La colombe aperçut à travers le treillage de la fenêtre,

suintant devant elle, le baume qui s’épanchait de Maximin, le lumineux.

La chaleur du soleil s’embrasa et resplendit dans les ténèbres,

alors une pierre précieuse apparut pour édifier

le temple très pur du cœur aimant.

Il est la tour élevée, faite de bois du Liban et de cyprès,

ornée d’hyacinthe et de sarde,

la cité surpassant l’art des autres artistes.

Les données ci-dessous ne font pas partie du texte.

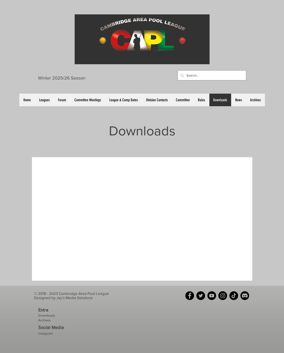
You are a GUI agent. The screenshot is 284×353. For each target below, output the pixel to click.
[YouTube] (211, 295)
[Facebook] (189, 295)
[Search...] (211, 75)
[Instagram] (222, 295)
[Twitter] (200, 295)
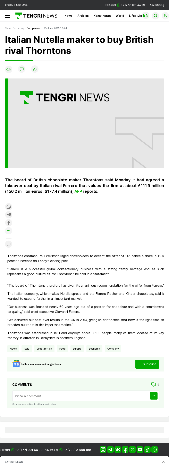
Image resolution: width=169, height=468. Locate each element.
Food (62, 348)
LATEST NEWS (14, 461)
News (69, 15)
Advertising (157, 5)
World (120, 15)
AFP (78, 191)
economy (94, 348)
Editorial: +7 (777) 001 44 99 (125, 5)
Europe (77, 348)
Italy (26, 348)
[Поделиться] (35, 69)
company (113, 348)
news (13, 348)
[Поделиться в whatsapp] (8, 207)
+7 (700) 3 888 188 (77, 450)
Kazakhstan (102, 15)
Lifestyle (135, 15)
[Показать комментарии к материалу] (8, 245)
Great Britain (44, 348)
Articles (83, 15)
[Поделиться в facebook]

Ce cerf rapide courut à la source d’eau très pure

coulant de la pierre très solide, irriguant de suaves aromates.

Ô parfumeurs qui êtes dans la très douce viridité des jardins du Roi,

montant dans les hauteurs quand vous accomplissez

les saints sacrifices des béliers.

Parmi vous rayonne cet artiste, tel le mur du temple,

qui a désiré les ailes de l’aigle,

embrassant sa nourrice, la Sagesse,

dans la glorieuse fécondité de l’Église.

Ô Maximin, tu es montagne et vallée

où tu apparais également comme le haut édifice

d’où le capricorne sortit avec l’éléphant

et où la Sagesse fut dans les délices...

 

 

Hildegard, à la tête d'une communauté toujours plus nombreuse se trouvant à l'étroit au Disibodenberg, fonde un nouveau monastère féminin au Rupertsberg, à partir de 1150, puis une filiale à Eibingen.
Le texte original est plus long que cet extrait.